- _ASSIGNMENT_: The reply should hold only the lines below beginning at the one with "Where should I" and ending at the one with "Task: Open draw issue link 2012055", copied exactly, with every picture left out.

━━━ PROVIDED RECORDS ━━━

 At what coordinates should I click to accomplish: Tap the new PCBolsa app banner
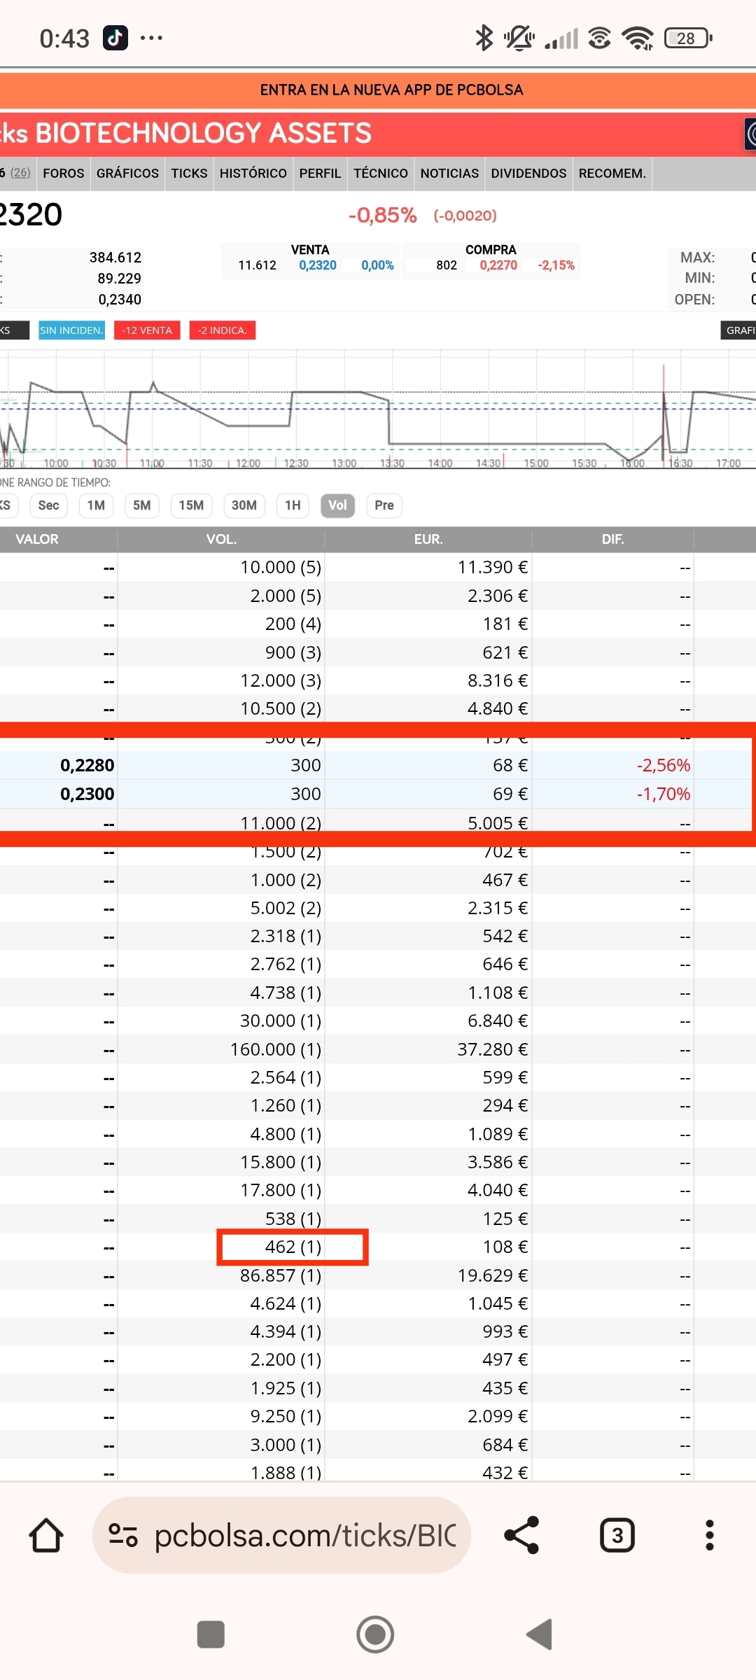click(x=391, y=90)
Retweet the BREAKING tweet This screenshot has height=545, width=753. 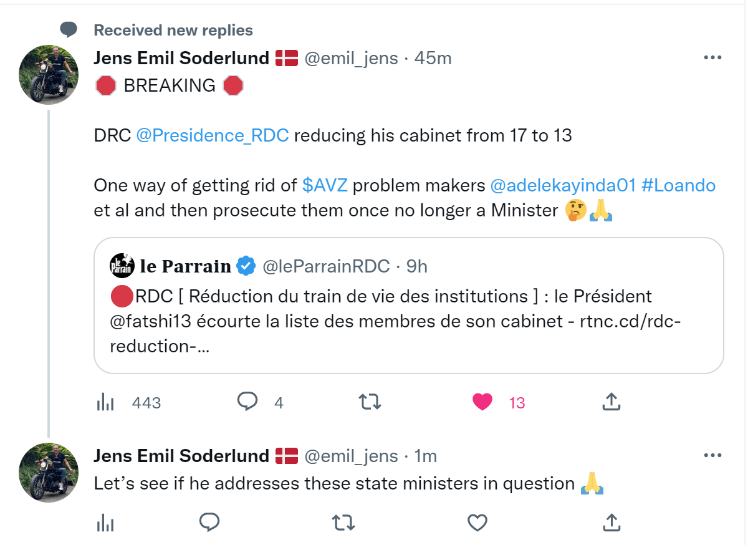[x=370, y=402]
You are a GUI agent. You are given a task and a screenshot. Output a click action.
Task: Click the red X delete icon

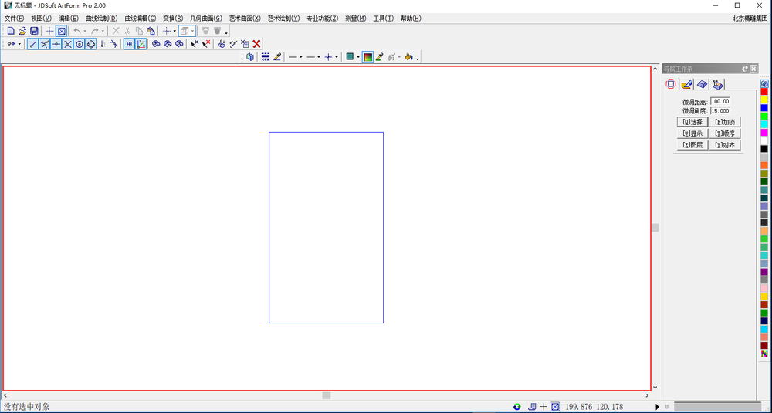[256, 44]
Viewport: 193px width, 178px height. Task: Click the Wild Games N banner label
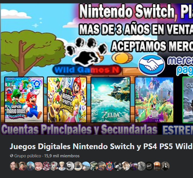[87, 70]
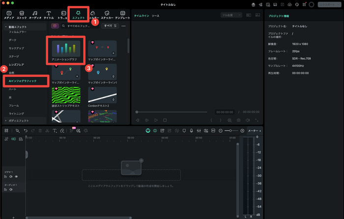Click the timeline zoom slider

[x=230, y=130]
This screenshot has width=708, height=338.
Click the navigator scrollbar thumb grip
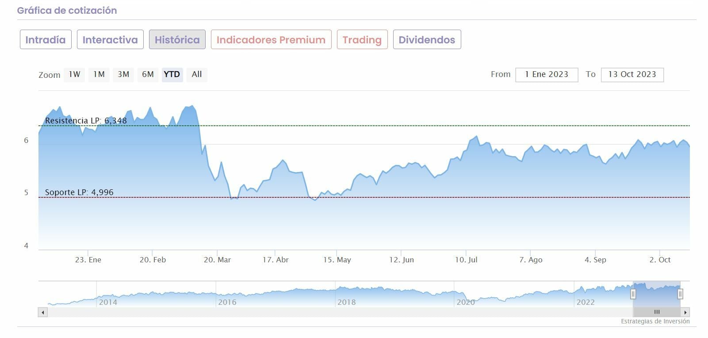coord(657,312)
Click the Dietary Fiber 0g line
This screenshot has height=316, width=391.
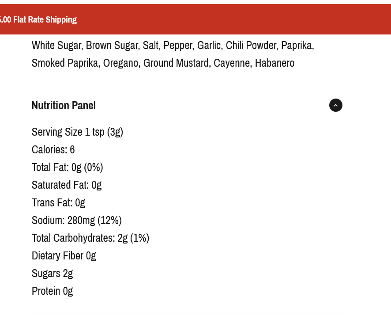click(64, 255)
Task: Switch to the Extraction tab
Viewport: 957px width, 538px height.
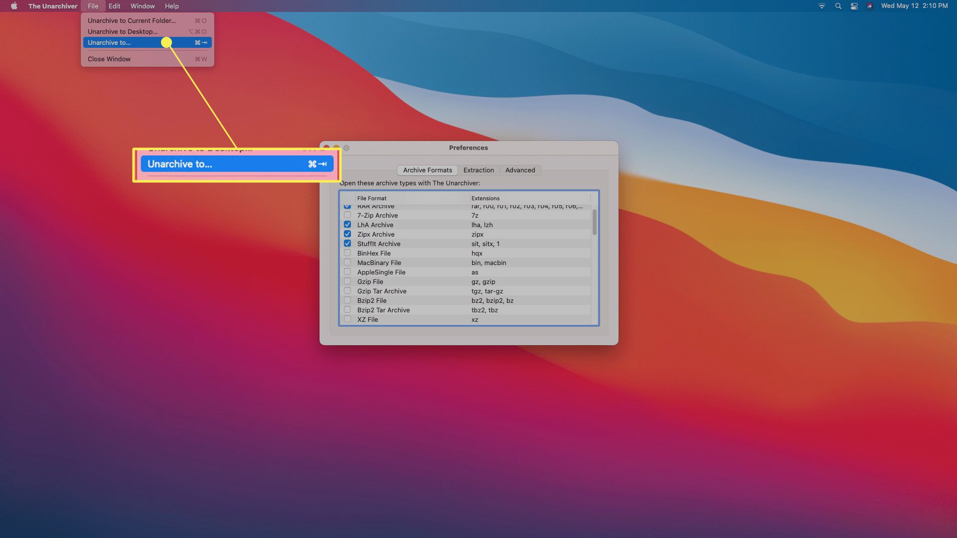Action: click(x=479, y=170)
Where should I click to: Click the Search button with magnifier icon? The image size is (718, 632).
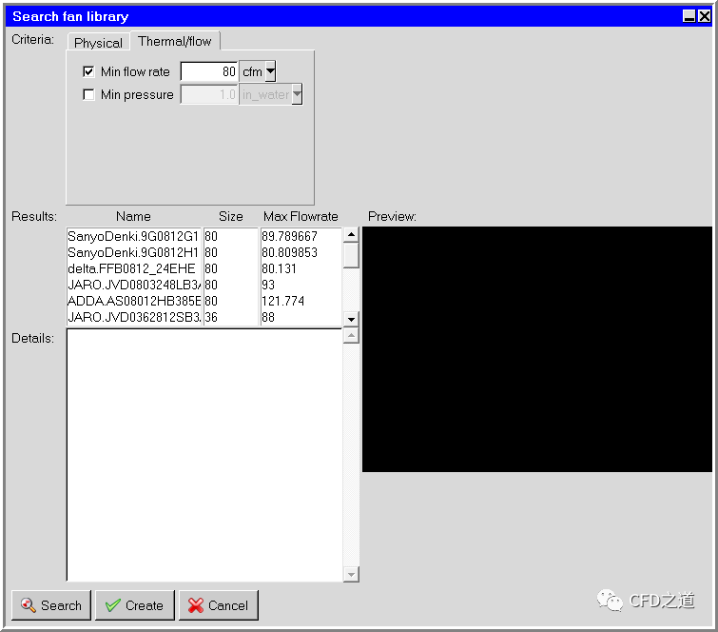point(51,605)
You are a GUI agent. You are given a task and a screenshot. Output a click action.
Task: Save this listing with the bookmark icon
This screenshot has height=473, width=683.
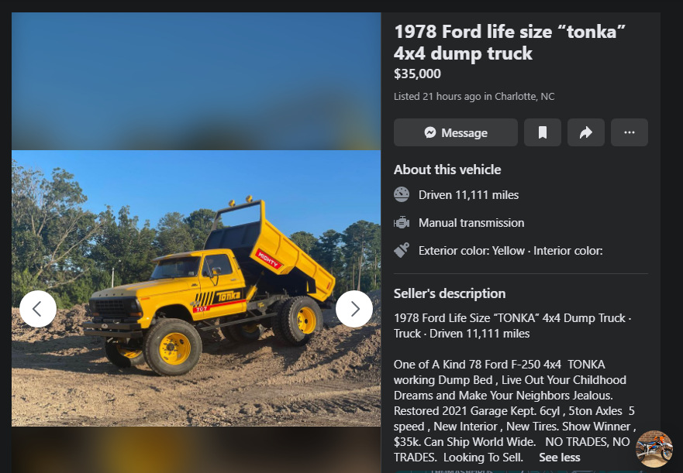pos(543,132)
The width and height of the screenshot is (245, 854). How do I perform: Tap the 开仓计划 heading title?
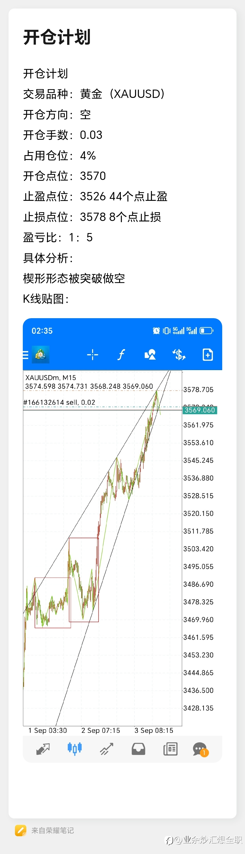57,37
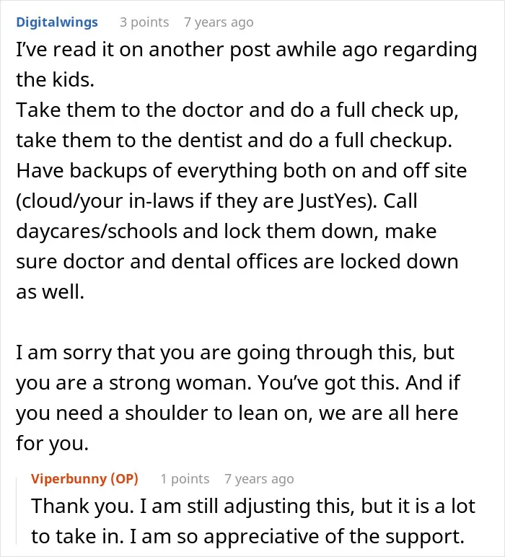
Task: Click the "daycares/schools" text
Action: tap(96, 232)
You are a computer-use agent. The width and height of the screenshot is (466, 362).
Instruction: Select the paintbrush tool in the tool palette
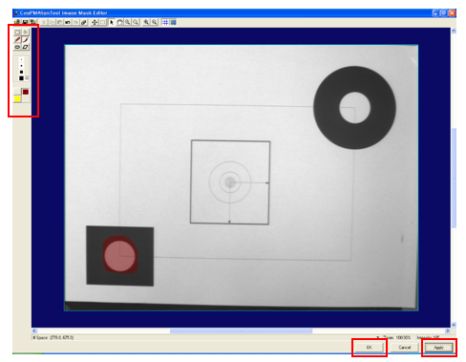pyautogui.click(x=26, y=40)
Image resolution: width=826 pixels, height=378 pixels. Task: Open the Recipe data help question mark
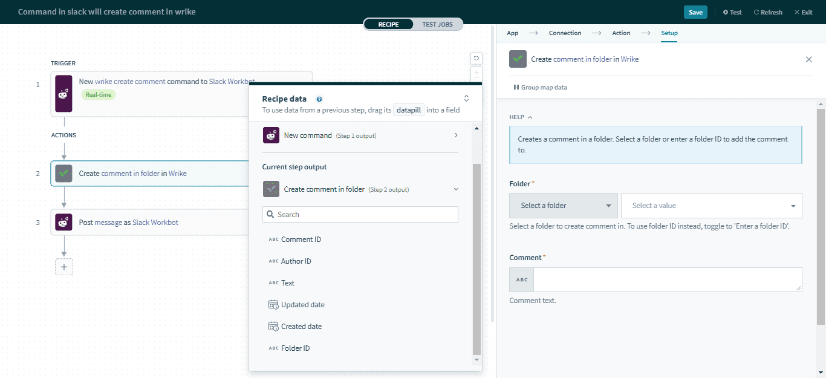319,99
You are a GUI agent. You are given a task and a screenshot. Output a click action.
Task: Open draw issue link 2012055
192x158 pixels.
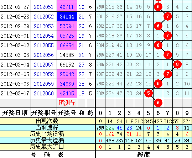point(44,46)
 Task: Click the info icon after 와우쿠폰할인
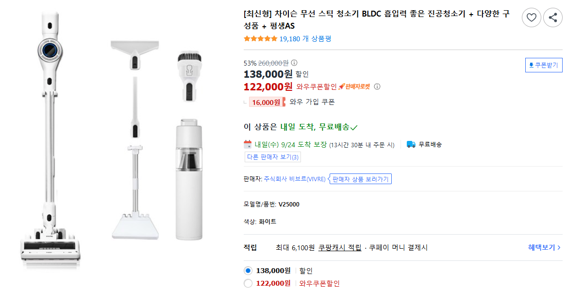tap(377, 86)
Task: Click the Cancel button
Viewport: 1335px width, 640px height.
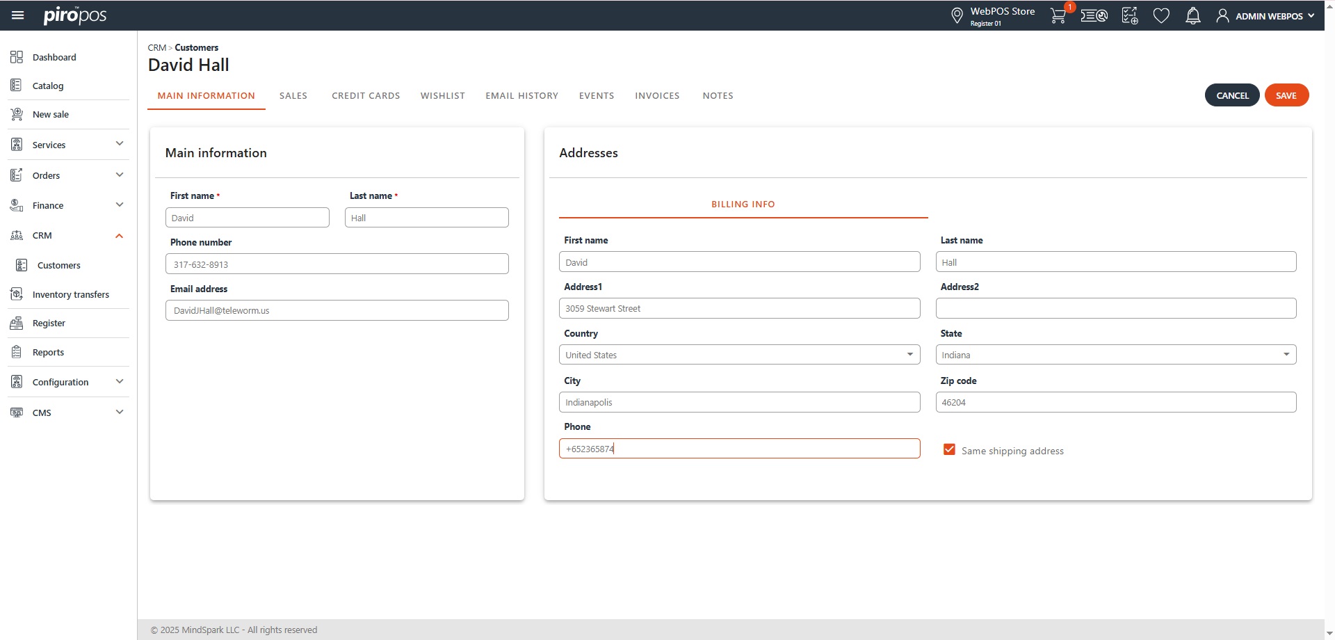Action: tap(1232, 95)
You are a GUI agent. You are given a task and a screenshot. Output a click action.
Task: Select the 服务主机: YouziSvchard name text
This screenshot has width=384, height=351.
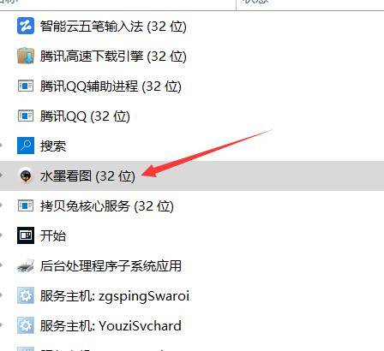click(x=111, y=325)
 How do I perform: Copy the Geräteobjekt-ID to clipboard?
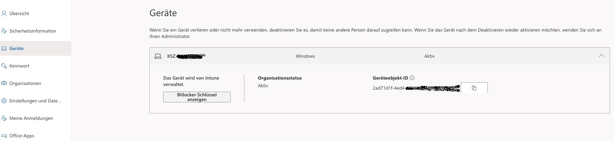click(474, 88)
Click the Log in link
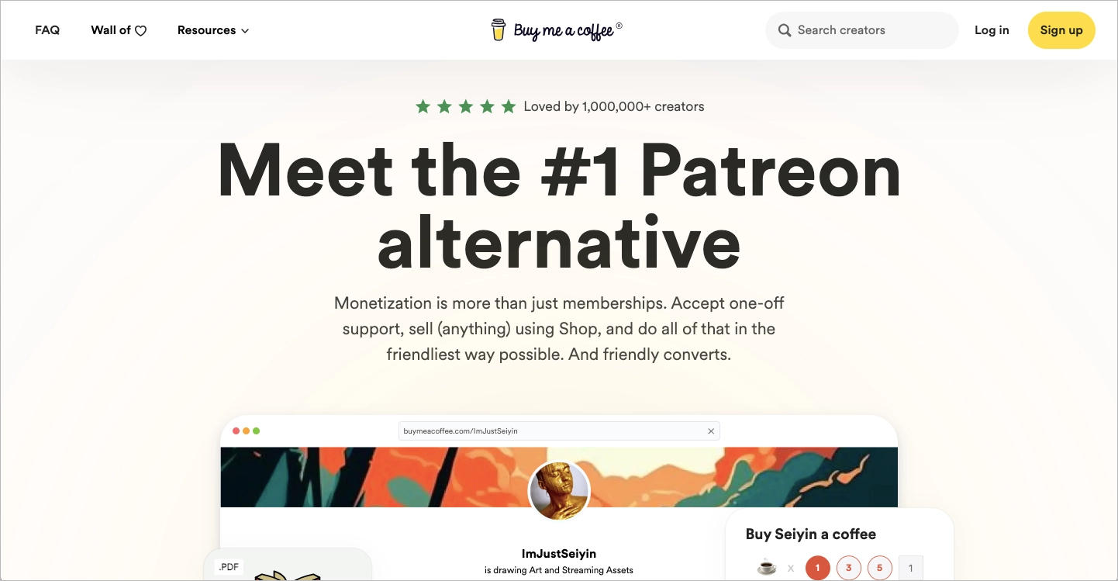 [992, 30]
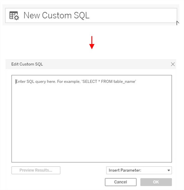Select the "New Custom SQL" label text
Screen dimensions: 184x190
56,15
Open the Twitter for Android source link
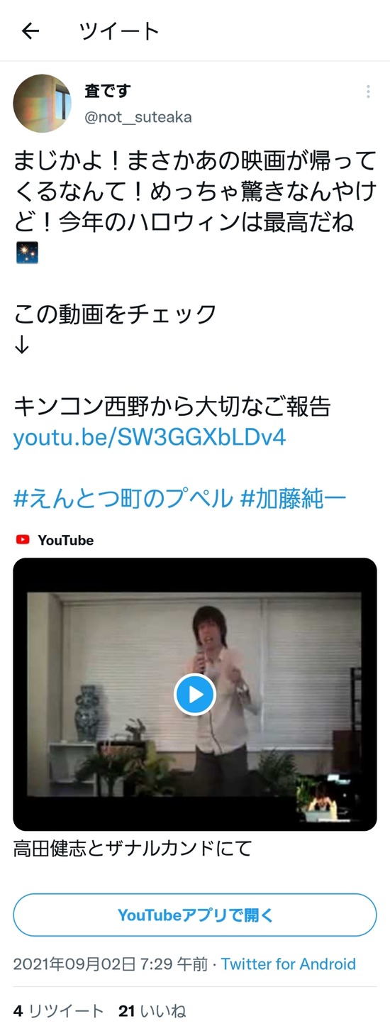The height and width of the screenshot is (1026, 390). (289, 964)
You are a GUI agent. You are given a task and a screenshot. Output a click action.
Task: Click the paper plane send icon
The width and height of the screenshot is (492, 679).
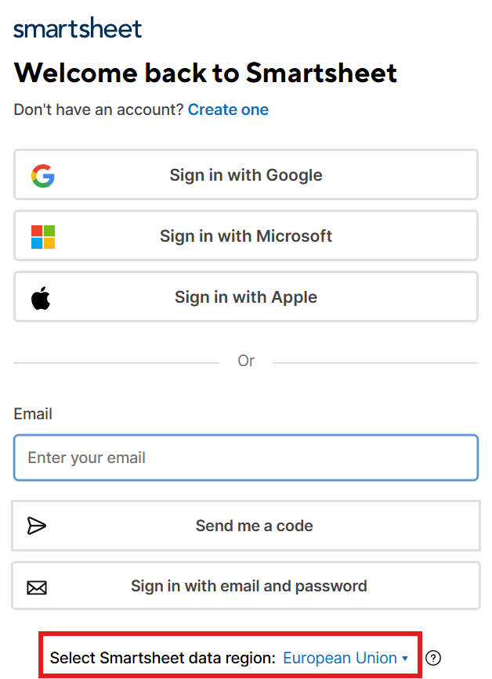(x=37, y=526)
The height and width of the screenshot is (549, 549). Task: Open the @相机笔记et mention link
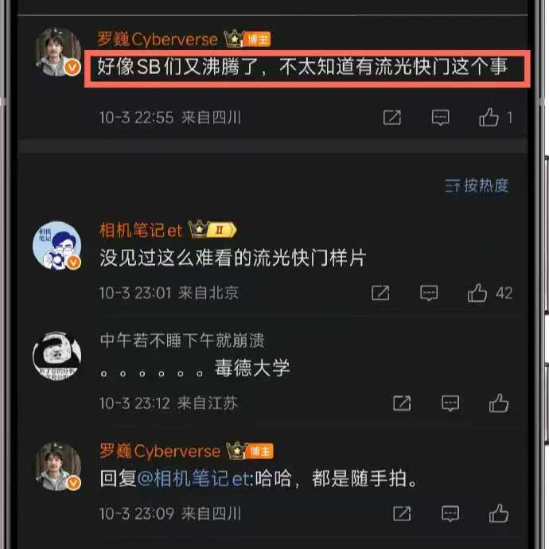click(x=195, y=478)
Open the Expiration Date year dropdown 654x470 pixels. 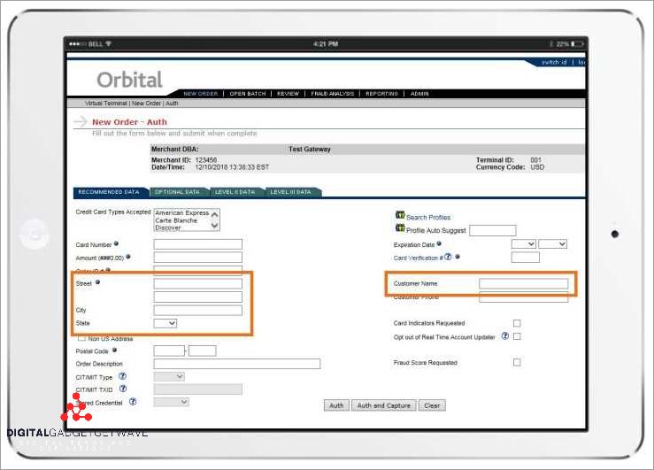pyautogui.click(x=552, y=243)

━━━

- _PROBLEM SOLUTION_:
Where should I click to: Click the Search button with magnifier icon? The image size is (718, 632).
point(51,605)
You are a GUI agent. You are given a task and a screenshot. Output a click action.
Task: Save this listing with the bookmark icon
This screenshot has height=473, width=683.
pos(543,132)
The width and height of the screenshot is (245, 854). How do I perform: Tap the 开仓计划 heading title?
57,37
Task: Click the "daycares/schools" text
Action: tap(96, 232)
You are a computer-use agent. The width and height of the screenshot is (466, 362).
Instruction: Select the paintbrush tool in the tool palette
pyautogui.click(x=26, y=40)
Image resolution: width=826 pixels, height=378 pixels. Task: Open the Recipe data help question mark
319,99
You are a GUI agent. You are given a task and a screenshot. Output a click action.
Task: Open draw issue link 2012055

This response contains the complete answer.